In the classical times of combinatorics, people like Erdös or Rado did both finite and infinite combinatorics being able to exploit arguments coming from one area in the other, if possible. Nowadays finite and infinite methods became more specialized and separate. Still one can state interesting questions both in finite and infinite versions which often have different answers. But what about combinatorial arguments, shouldn't deep combinatorial arguments have both finite and infinite forms (possibly with completely different implications)?

In this talk we present some developments in (infinite) set-theory which could possibly remind finite combinatorists some aspects of their field (with usually different results). We will attempt to present these topics without assuming any knowledge of the uncountable or the undecidable. We will try to focus on the combinatorial content distinguishing four magnitudes: the finite, the countable, the first uncountable $\omega_1$ and the second uncountable $\omega_2$. The concepts which express interactions between these magnitudes have analog concepts for finite numbers. We hope that through this analogy a clear combinatorial picture will be visible. We will focus on the following two topics, close to our own field of research, which are deeply related.

1. The failure of the Ramsey property for the uncountable witnessed dramatic developments in last 10-15 years. New colorings of pairs with totally unexpected properties have been constructed by Todorcevic. Since then interesting structures like uncountable groups, nonseparable Banach spaces, or topological spaces have been obtained using this combinatorics and solving open problems in the related areas.

Although in the finite or countable realm we have the Ramsey property, we are in deep need of constructions of colorings of pairs from finite sets without large homogeneous subsets (E.g. an open problem of finding colorings witnessing $R(n)>(1+\varepsilon)^n$). And so there is a common need in both finite and the uncountable combinatorics of new ideas in partitioning pairs.

2. The compactness theorem for hypergraphs doesn't have a version which involves countable chromatic number (works just for finite chromatic number), in the case of graphs of the size $\omega_1$ it is trivial. The deep combinatorics starts at the second uncountable cardinal $\omega_2$. Here constructions of graphs $G$ of uncountable chromatic number such that every subgraph $H$ of $G$ of size $\omega_1$ has countable chromatic number have been dynamic part of set theory. Results involving graphs like $(A,B)\in E(G)$ iff $A\cap B\not=\emptyset$ for sets $A,B$ or $(p,q)\in E(G)$ iff $p\leq q$ or $q\leq p$ for partial orders like trees has been obtained (mainly by Todorcevic) using new combinatorial arguments.

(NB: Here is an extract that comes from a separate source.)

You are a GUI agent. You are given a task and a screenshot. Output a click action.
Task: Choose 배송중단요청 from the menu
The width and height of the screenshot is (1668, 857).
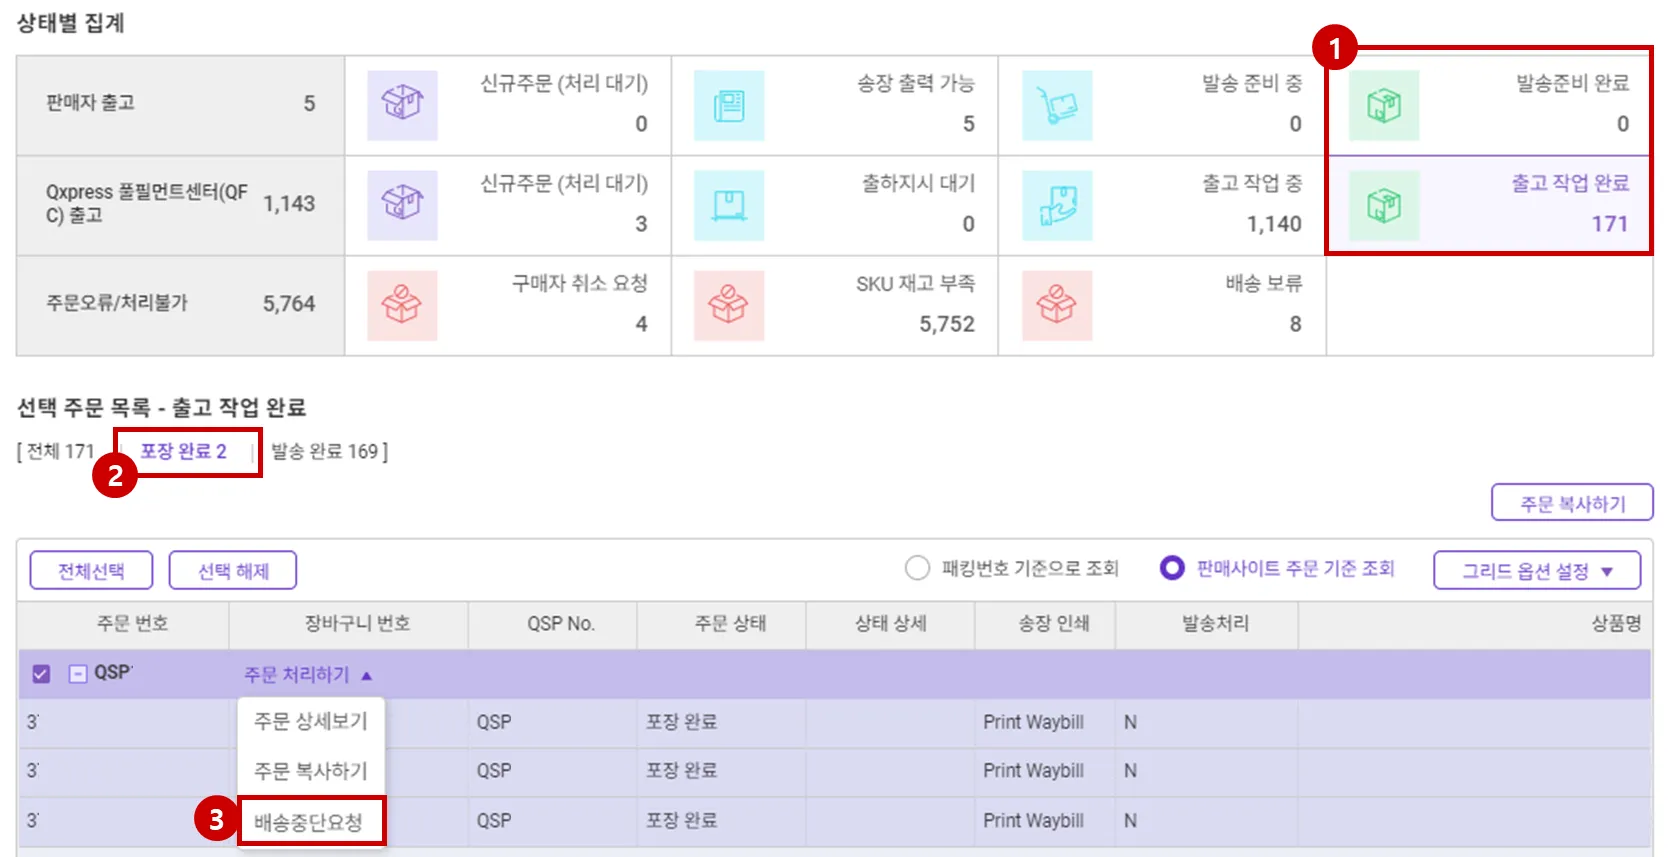click(x=309, y=822)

Again, a finite analog could be described as a big graph $G$ whose chromatic number is not small but every subgraph of $G$ of medium size has a small chromatic number. On the other hand Shelah obtained a version of compactness theorem which works just for some structures (deep applications in group theory related to Whitehead groups) and some cardinals. This is also related to the problem of the existence of transversals for infinite families of sets solved in several papers by Shelah and Milner.